WHAT YOU SHOULD DO >>
Extract every line of the records below, character for character, and leave out the pictures.

══════════

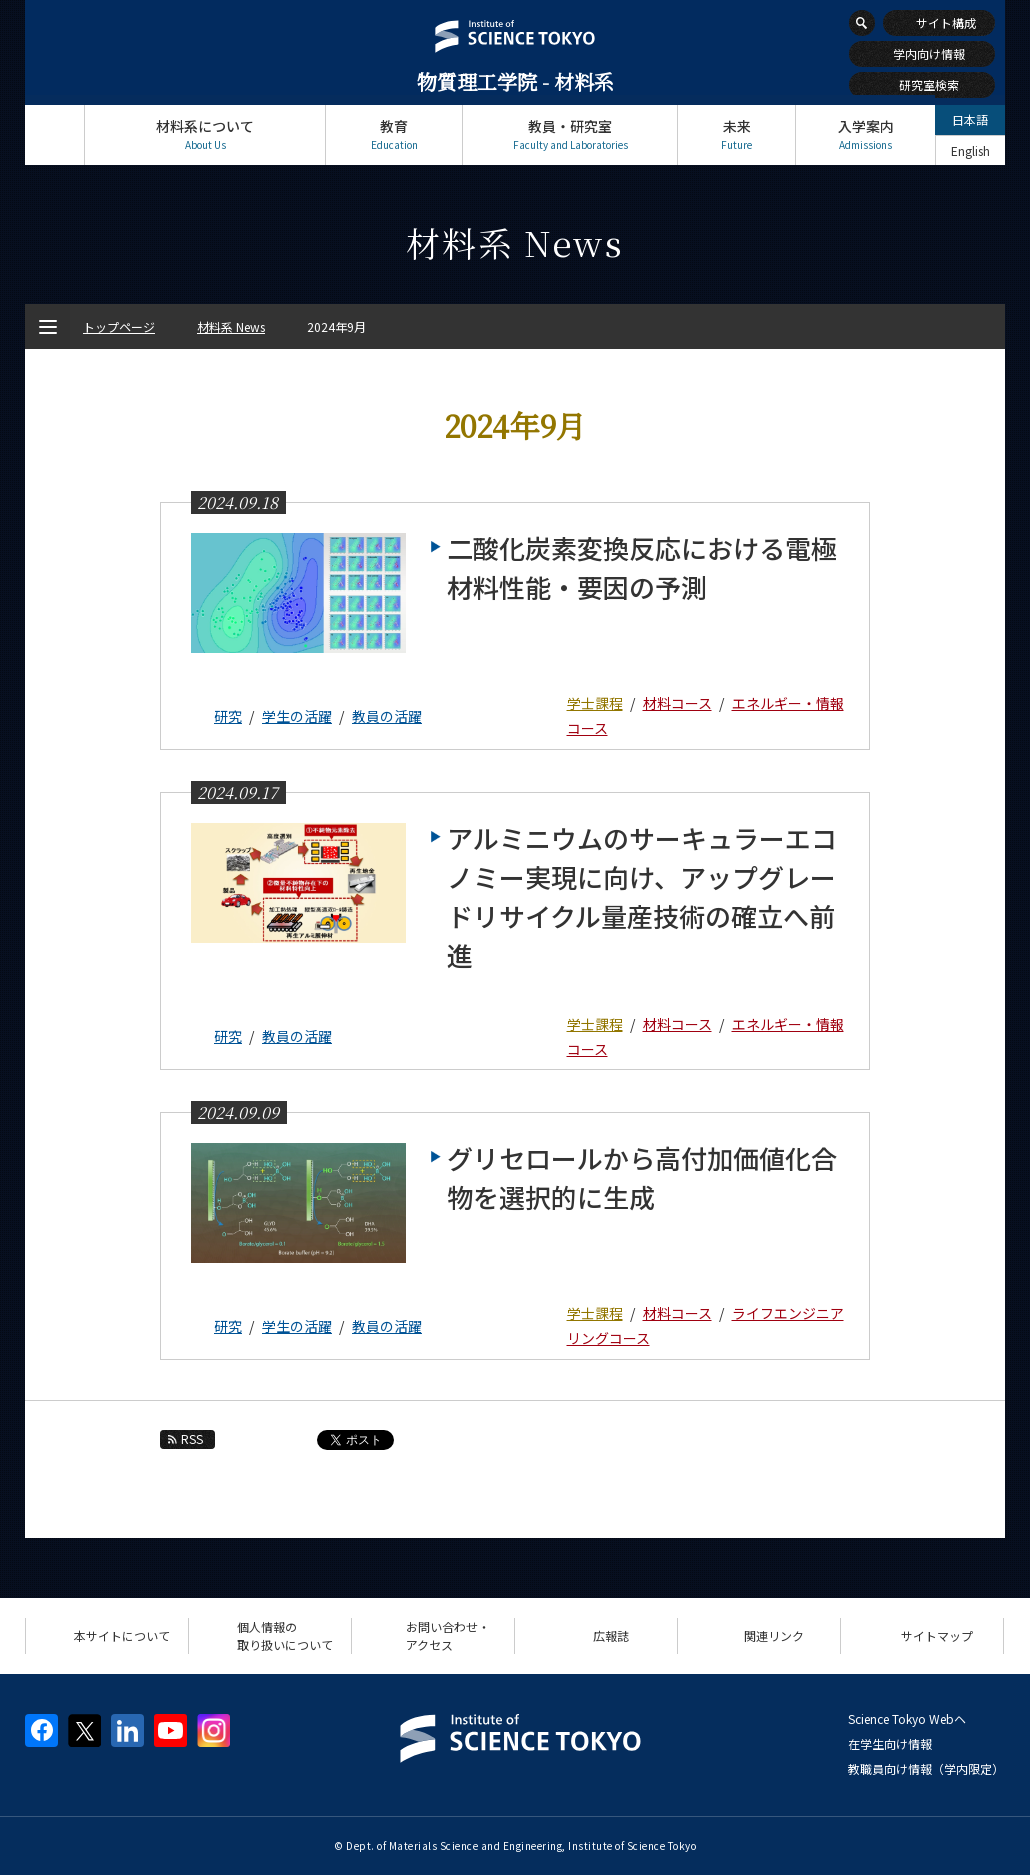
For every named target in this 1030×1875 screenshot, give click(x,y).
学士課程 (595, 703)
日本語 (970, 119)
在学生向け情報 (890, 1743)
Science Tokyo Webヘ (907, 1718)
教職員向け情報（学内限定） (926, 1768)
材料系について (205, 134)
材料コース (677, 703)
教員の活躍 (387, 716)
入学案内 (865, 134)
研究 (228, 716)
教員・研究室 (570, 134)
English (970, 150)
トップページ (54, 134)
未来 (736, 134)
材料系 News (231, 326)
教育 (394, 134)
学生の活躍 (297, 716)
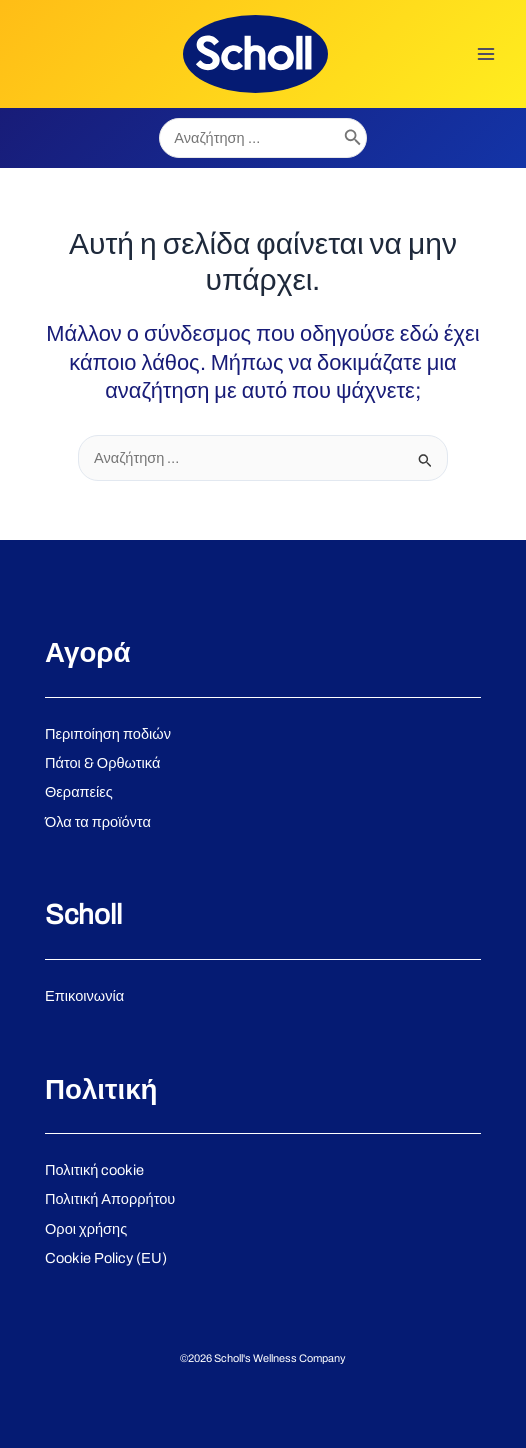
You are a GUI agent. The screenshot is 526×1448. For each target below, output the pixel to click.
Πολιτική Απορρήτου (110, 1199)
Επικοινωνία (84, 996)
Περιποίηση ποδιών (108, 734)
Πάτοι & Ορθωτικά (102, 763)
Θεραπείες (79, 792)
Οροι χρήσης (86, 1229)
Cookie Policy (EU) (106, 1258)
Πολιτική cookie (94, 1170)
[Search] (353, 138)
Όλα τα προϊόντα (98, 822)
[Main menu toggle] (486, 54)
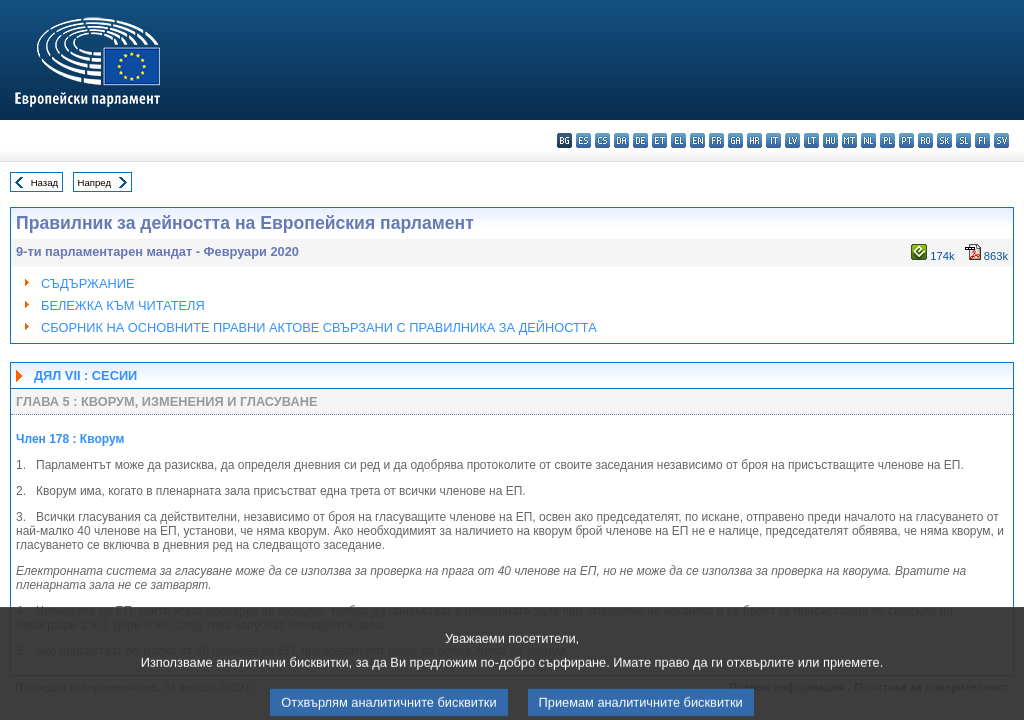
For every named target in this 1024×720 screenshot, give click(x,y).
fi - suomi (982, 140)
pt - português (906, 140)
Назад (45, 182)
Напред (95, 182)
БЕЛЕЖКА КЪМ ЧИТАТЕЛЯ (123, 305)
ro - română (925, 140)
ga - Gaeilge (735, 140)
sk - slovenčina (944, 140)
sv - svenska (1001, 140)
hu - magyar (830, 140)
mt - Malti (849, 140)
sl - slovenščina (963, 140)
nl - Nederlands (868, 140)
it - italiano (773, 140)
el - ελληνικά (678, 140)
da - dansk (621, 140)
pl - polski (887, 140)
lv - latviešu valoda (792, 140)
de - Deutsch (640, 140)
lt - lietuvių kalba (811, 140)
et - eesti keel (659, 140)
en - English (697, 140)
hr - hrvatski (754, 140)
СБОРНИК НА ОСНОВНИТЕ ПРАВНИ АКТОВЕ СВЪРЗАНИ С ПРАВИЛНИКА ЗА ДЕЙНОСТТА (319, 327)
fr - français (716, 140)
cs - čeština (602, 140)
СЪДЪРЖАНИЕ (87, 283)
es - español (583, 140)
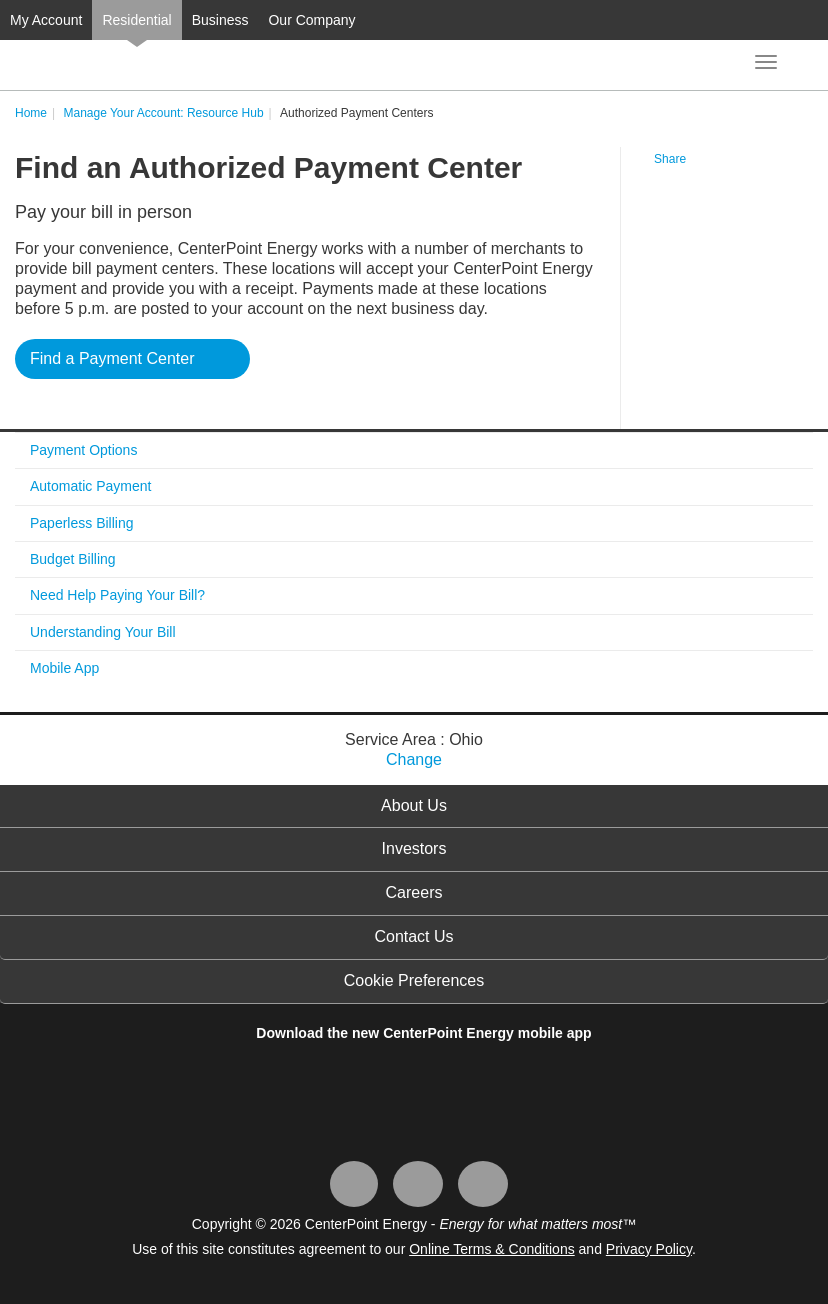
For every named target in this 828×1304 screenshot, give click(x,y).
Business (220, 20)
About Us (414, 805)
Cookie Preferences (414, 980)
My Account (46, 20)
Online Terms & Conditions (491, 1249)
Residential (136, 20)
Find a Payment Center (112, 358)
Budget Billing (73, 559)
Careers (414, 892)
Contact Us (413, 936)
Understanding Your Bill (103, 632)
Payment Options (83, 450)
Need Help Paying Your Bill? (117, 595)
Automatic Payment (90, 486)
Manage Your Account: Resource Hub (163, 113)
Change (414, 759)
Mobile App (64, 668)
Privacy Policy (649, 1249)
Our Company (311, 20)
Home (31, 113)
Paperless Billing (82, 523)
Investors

══════════

COMPLETED TASK >>
For every named target in this 1030×1875 screenshot, give click(x,y).
学士課程 (595, 703)
日本語 (970, 119)
在学生向け情報 (890, 1743)
Science Tokyo Webヘ (907, 1718)
教職員向け情報（学内限定） (926, 1768)
材料系について (205, 134)
材料コース (677, 703)
教員の活躍 (387, 716)
入学案内 (865, 134)
研究 (228, 716)
教員・研究室 (570, 134)
English (970, 150)
トップページ (54, 134)
未来 (736, 134)
材料系 News (231, 326)
教育 (394, 134)
学生の活躍 (297, 716)
You are a GUI agent. The screenshot is 526×1448. For each target below, output the pixel to click.
Πολιτική Απορρήτου (110, 1199)
Επικοινωνία (84, 996)
Περιποίηση ποδιών (108, 734)
Πάτοι & Ορθωτικά (102, 763)
Θεραπείες (79, 792)
Οροι χρήσης (86, 1229)
Cookie Policy (EU) (106, 1258)
Πολιτική cookie (94, 1170)
[Search] (353, 138)
Όλα τα προϊόντα (98, 822)
[Main menu toggle] (486, 54)
For every named target in this 1024×720 screenshot, give click(x,y).
fi - suomi (982, 140)
pt - português (906, 140)
Назад (45, 182)
Напред (95, 182)
БЕЛЕЖКА КЪМ ЧИТАТЕЛЯ (123, 305)
ro - română (925, 140)
ga - Gaeilge (735, 140)
sk - slovenčina (944, 140)
sv - svenska (1001, 140)
hu - magyar (830, 140)
mt - Malti (849, 140)
sl - slovenščina (963, 140)
nl - Nederlands (868, 140)
it - italiano (773, 140)
el - ελληνικά (678, 140)
da - dansk (621, 140)
pl - polski (887, 140)
lv - latviešu valoda (792, 140)
de - Deutsch (640, 140)
lt - lietuvių kalba (811, 140)
et - eesti keel (659, 140)
en - English (697, 140)
hr - hrvatski (754, 140)
СБОРНИК НА ОСНОВНИТЕ ПРАВНИ АКТОВЕ СВЪРЗАНИ С ПРАВИЛНИКА ЗА ДЕЙНОСТТА (319, 327)
fr - français (716, 140)
cs - čeština (602, 140)
СЪДЪРЖАНИЕ (87, 283)
es - español (583, 140)
For every named target in this 828×1304 screenshot, give click(x,y).
Business (220, 20)
About Us (414, 805)
Cookie Preferences (414, 980)
My Account (46, 20)
Online Terms & Conditions (491, 1249)
Residential (136, 20)
Find a Payment Center (112, 358)
Budget Billing (73, 559)
Careers (414, 892)
Contact Us (413, 936)
Understanding Your Bill (103, 632)
Payment Options (83, 450)
Need Help Paying Your Bill? (117, 595)
Automatic Payment (90, 486)
Manage Your Account: Resource Hub (163, 113)
Change (414, 759)
Mobile App (64, 668)
Privacy Policy (649, 1249)
Our Company (311, 20)
Home (31, 113)
Paperless Billing (82, 523)
Investors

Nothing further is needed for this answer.